Data Eng Weekly


Hadoop Weekly Issue #139

27 September 2015

Strata + Hadoop World is this week in NYC, and there are a large number of related meetups taking place for those in NYC. In anticipation of the conference, there are a few new releases, and we can expect to see many more announcements this week. I won't be attending, so please send along any interesting news and presentations that you see.

Technical

If you like reading about distributed systems or are interested in learning more about the CAP theorem, then Martin Kleppmann's "A Critique of the CAP Theorem" is for you. It discusses the theorem and many of the common confusions in terminology. It then proposes an alternative to the CAP theorem, which is aimed at helping practitioners reason about common trade-offs.

http://arxiv.org/abs/1509.05393

The Apache blog describes building an Apache NiFi flow that ingests tweets from the Twitter API, does some light-weight processing, and stores the resulting tweets into Solr. It demonstrates some of NiFi's built-in tools, such as json evaluation and batching.

https://blogs.apache.org/nifi/entry/indexing_tweets_with_nifi_and

The Databricks blog has a post that gives an overview of Spark's implementation of Latent Dirichlet Allocation (LDA). Spark implements an online variant of the algorithm, which improves performance and scalability. The post links to example code on github and provides a number of tips for using LDA.

https://databricks.com/blog/2015/09/22/large-scale-topic-modeling-improvements-to-lda-on-spark.html

Spark Testing Base is a library for testing Spark code in Scala and Java. This post gives an overview of the functionality, which includes the ability to test non-trivial jobs (such a Spark streaming).

http://blog.cloudera.com/blog/2015/09/making-apache-spark-testing-easy-with-spark-testing-base/

This post articulates several reasons why it's a good idea to invest in operating a centralized schema registry for a data platform. Reasons include enforcing safe schema evolution, storage efficiency, data discovery, and data policy enforcement. The post also describes why it's critical for stream processing.

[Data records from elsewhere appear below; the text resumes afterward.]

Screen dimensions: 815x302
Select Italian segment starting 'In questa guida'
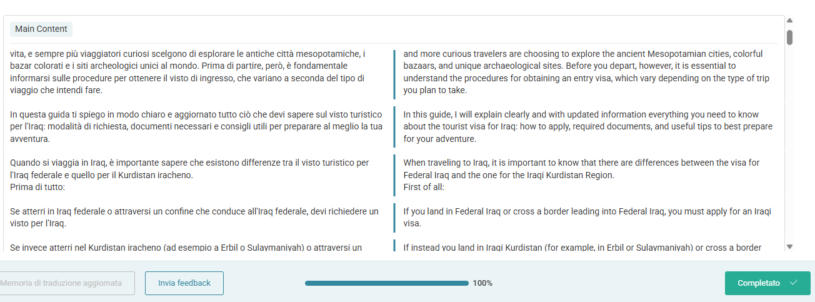click(197, 126)
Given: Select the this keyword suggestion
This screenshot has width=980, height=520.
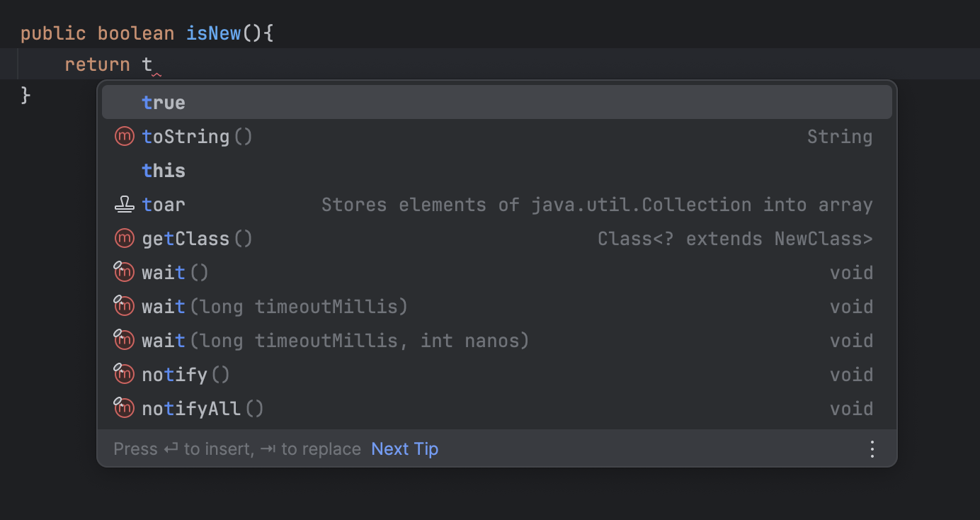Looking at the screenshot, I should 163,170.
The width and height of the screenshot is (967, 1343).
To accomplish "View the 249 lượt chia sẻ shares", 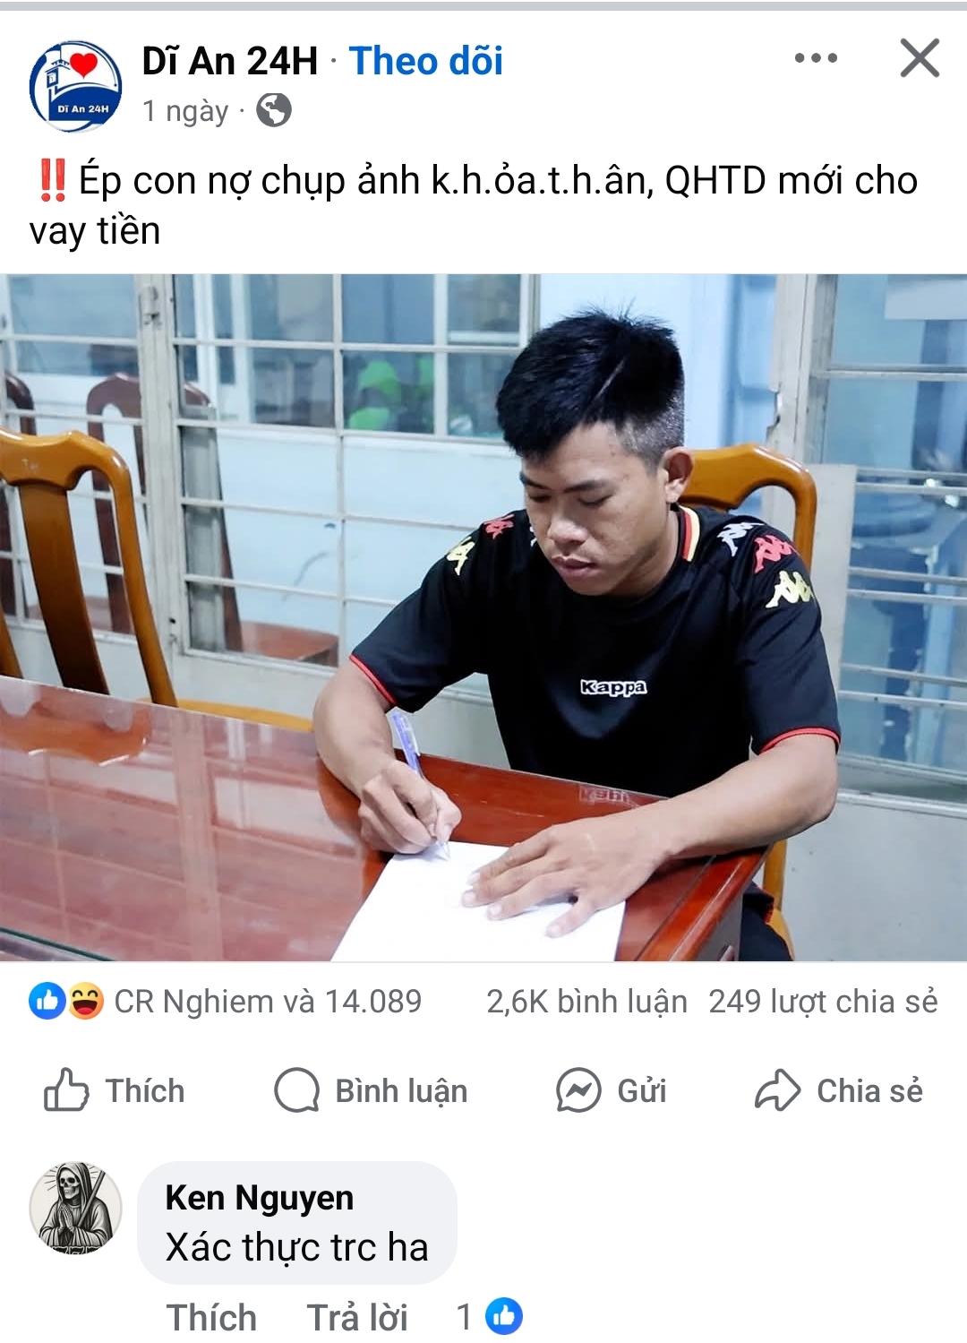I will pos(823,1002).
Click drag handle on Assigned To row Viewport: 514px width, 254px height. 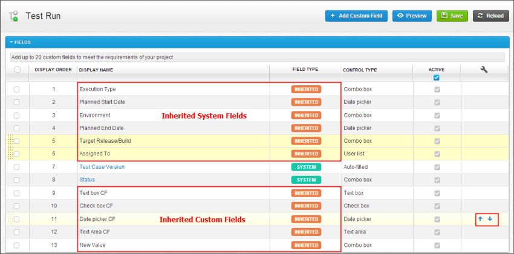[x=9, y=154]
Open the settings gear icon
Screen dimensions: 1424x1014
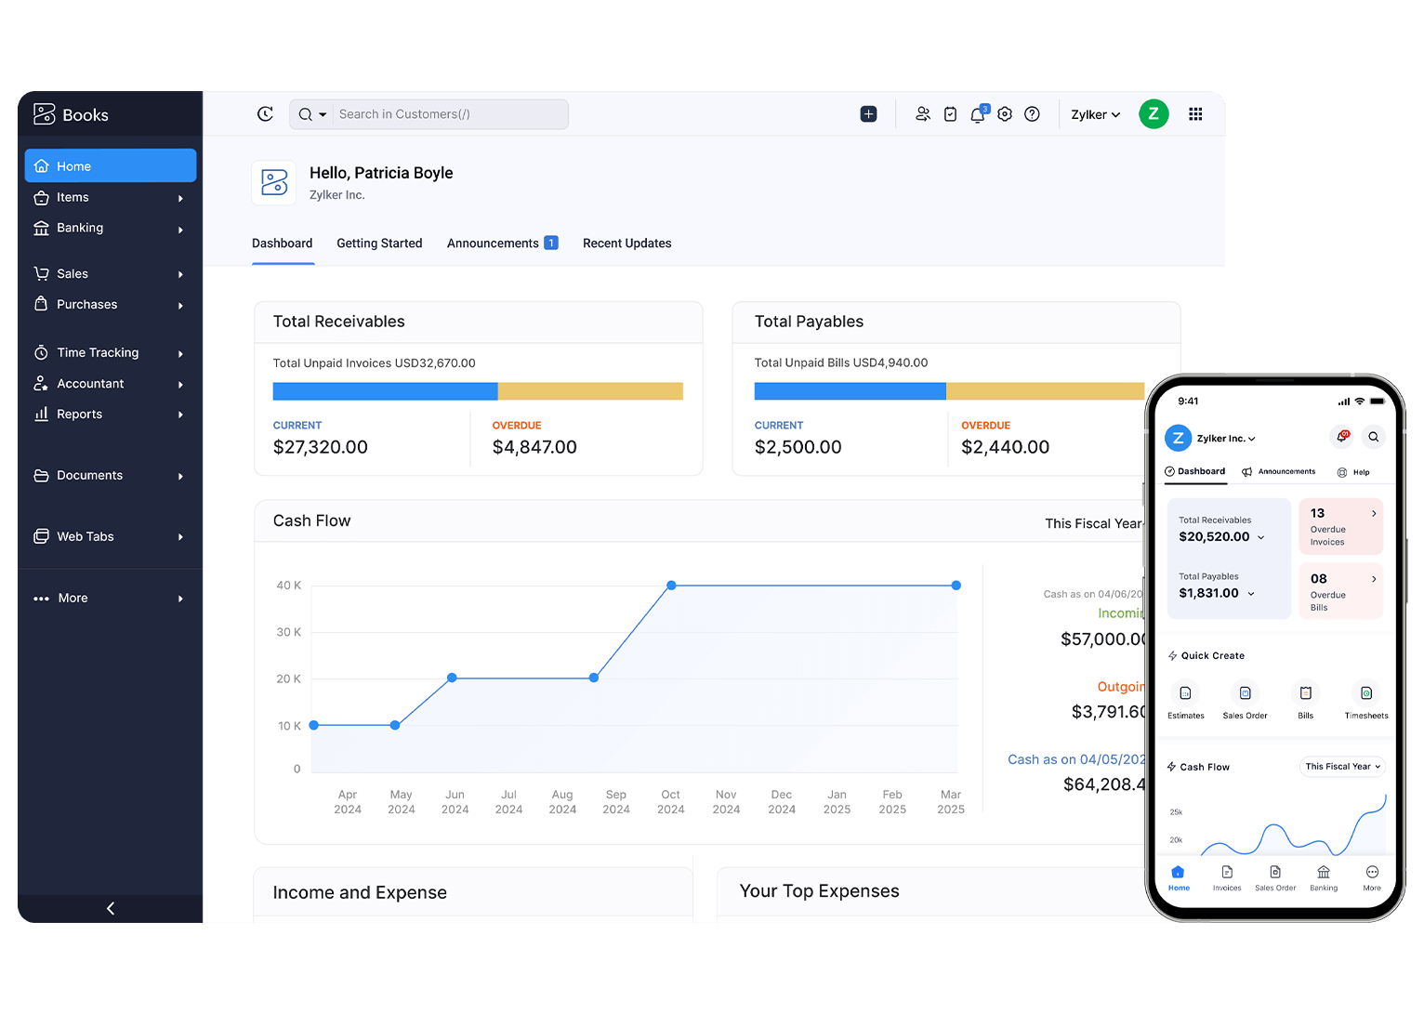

http://www.confluent.io/blog/schema-registry-kafka-stream-processing-yes-virginia-you-really-need-one

Erasure codings are a well-known mechanism of data protection that can incur less overhead than Hadoop's three-way replication. Adding this to HDFS was proposed over five years ago, and engineers from Cloudera and Intel are working on it for the upcoming Hadoop 3.0 release. This blog post has an in-depth overview of the strategy and implementation, which takes advantage of hardware acceleration for encoding and decoding parity data.

http://blog.cloudera.com/blog/2015/09/introduction-to-hdfs-erasure-coding-in-apache-hadoop/

Hue includes Livy, a REST interface for interacting with Spark. This post describes how to start Livy to run Spark jobs, and it gives examples of starting a Spark shell and entering commands via the REST api.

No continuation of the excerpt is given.